The Statutory Defence of Duress
The defence of duress is codified under s 17 of the Criminal Code which excuses the commission of an offence where it was committed under compulsion by threats of immediate death or bodily harm. The statutory defence of duress, however, is inapplicable to several enumerated offences, including sexual assault, aggravated assault, unlawfully causing bodily harm, and murder. Prior to the Supreme Court decision of R v Ruzic, 2001 SCC 24, there was an additional requirement under s 17 that the compulsion by threat was of immediate death or harm, and was perpetrated by a person who was present as the offence was being committed. The Supreme Court ruled in Ruzic that the immediacy and presence requirements were a violation of an individuals Charter right to life, liberty, and security of person and were too restrictive to account for what might be an otherwise morally involuntary commission of an offence. The statutory defence under s 17 applies to an individual who actually commits a crime. Those who are parties to a crime but are not the principal actors do not get coverage, so to speak. For an individual who is a party to an offence committed under compulsion of threat, the common law defence of duress, which predates s 17, is available. Unlike s 17, however, the common law defence of duress isn’t subject to a list of excluded offences. What s 17 has created is a legal blind spot whereby those who are principal actors cannot rely on the defence of duress if they commit the excluded offences under s 17, but parties to those offences can rely on the defence.

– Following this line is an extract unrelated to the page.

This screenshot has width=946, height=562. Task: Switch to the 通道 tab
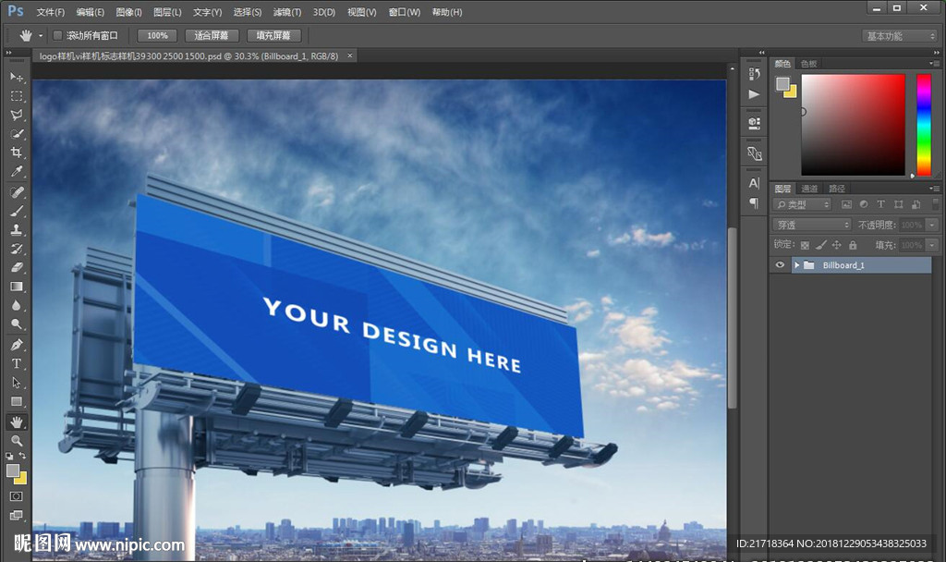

In R v Aravena,  OJ No 1910, the Ontario Court of Appeal confirmed that the common law defence of duress was available to parties of an offence that was otherwise excluded under s 17. The court went on to remark that the exclusions specified under s 17 ‘must be found unconstitutional’. The factual circumstances in Aravena didn’t require a decision about the constitutionality of the excluded offences under s 17 so the Court’s remarks were simply a consideration of the legal principles, instead of a ruling that would bind lower courts going forward. So strictly speaking, the gap created by s 17 which excludes 20 offences from the defence of duress has yet to be filled.